**** Records supplied ****

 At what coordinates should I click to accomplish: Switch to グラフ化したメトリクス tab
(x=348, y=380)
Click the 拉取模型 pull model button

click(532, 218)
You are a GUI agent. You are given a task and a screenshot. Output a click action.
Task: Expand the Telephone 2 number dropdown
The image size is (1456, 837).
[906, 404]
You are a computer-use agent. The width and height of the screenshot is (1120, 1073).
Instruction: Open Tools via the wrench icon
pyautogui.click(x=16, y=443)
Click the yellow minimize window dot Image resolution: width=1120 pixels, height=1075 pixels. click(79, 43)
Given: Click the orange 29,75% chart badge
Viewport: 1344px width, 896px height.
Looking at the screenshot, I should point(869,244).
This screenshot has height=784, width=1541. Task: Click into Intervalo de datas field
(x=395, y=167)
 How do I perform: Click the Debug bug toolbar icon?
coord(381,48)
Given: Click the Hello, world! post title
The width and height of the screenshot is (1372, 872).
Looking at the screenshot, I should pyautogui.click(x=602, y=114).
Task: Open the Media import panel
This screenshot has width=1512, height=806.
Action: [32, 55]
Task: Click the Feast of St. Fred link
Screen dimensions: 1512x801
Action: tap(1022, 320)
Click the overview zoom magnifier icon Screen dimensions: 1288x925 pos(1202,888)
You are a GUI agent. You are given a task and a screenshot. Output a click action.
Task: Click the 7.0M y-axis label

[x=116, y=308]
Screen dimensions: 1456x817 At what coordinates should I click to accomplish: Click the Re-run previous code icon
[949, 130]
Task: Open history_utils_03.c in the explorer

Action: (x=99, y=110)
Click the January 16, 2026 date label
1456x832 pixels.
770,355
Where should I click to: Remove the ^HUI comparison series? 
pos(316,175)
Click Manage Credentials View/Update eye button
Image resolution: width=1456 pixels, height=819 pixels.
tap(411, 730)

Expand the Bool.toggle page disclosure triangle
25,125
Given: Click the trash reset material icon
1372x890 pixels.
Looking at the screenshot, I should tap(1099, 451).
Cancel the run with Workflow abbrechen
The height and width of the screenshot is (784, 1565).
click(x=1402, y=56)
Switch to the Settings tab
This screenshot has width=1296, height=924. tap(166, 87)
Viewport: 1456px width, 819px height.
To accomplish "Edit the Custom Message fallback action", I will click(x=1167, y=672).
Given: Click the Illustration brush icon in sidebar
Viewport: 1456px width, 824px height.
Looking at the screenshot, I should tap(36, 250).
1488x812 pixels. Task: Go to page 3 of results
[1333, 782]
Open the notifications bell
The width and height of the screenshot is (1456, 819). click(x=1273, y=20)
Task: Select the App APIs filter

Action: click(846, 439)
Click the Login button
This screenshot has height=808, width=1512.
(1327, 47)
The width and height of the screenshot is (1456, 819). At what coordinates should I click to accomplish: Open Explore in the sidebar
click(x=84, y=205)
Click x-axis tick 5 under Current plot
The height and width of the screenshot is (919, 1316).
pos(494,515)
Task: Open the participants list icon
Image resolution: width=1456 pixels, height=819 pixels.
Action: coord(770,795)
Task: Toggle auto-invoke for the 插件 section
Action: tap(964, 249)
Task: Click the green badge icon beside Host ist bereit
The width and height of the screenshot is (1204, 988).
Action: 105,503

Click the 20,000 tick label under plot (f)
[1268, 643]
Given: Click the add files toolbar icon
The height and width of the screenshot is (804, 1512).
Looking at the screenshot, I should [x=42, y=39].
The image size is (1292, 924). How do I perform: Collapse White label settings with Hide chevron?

****

To do: Show all lines from the entries that hold "badge".

Result for this task:
Given: Click the orange 29,75% chart badge
Task: Click the green badge icon beside Host ist bereit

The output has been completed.